Quickstart¶
The shortest real path: two schema-aligned tables, the default stack, one call. This example runs today — we’ll build it up a few lines at a time, then show the complete script.
Step 1 — Imports¶
import pandas as pd
from denselinkage import DenseLinker, LabeledPairs, Source
from denselinkage.metrics import linkage_metrics
Everything you need for a basic run comes from the package root
(the prelude) plus the metrics module. You only reach into
submodules when you swap components — see Choosing components.
Step 2 — The two tables¶
df_a = pd.DataFrame({
"id": ["A1", "A2", "A3"],
"name": ["Apple Inc", "Microsoft Corp", "Google LLC"],
"city": ["Cupertino", "Redmond", "Mountain View"],
})
df_b = pd.DataFrame({
"id": ["B1", "B2", "B3"],
"name": ["Apple Incorporated", "Microsoft", "Google"],
"city": ["Cupertino", "Redmond", "Mountain View"],
})
Two ordinary DataFrames describing the same companies with surface differences
(Apple Inc vs Apple Incorporated, Microsoft Corp vs Microsoft). The
columns line up here, so no serializer template is needed — when they don’t,
each Source carries its own serializer and a
column_mapping (see Linking two tables).
Step 3 — Ground truth (optional)¶
gold = LabeledPairs.from_pairs([("A1", "B1"), ("A2", "B2"), ("A3", "B3")])
LabeledPairs is the known-correct matches.
It’s only used for scoring in Step 7 — linking itself needs no labels.
Step 4 — Configure the linker and wrap the inputs¶
linker = DenseLinker.with_defaults() # picks a sensible embedder + index + matcher
left = Source(df_a, id_column="id") # serializer=None -> whole-row default
right = Source(df_b, id_column="id")
DenseLinker.with_defaults() wires the
dependency-free reference stack (a HashedNGramEmbedder
and NumpyFlatIndex behind a
DenseBlocker, plus a
ThresholdMatcher).
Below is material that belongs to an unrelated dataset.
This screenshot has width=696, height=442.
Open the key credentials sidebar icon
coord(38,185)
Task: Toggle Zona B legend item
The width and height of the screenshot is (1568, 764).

The linker is immutable
config — no data, nothing fitted. Each Source
binds a frame to its id column; the schema travels with the frame, not the
linker (the design-time / runtime split in Key concepts).
Step 5 — Link¶
result = linker.link(left, right) # -> LinkageResult
One call — no fit, no predict, no mutation of the linker or the inputs.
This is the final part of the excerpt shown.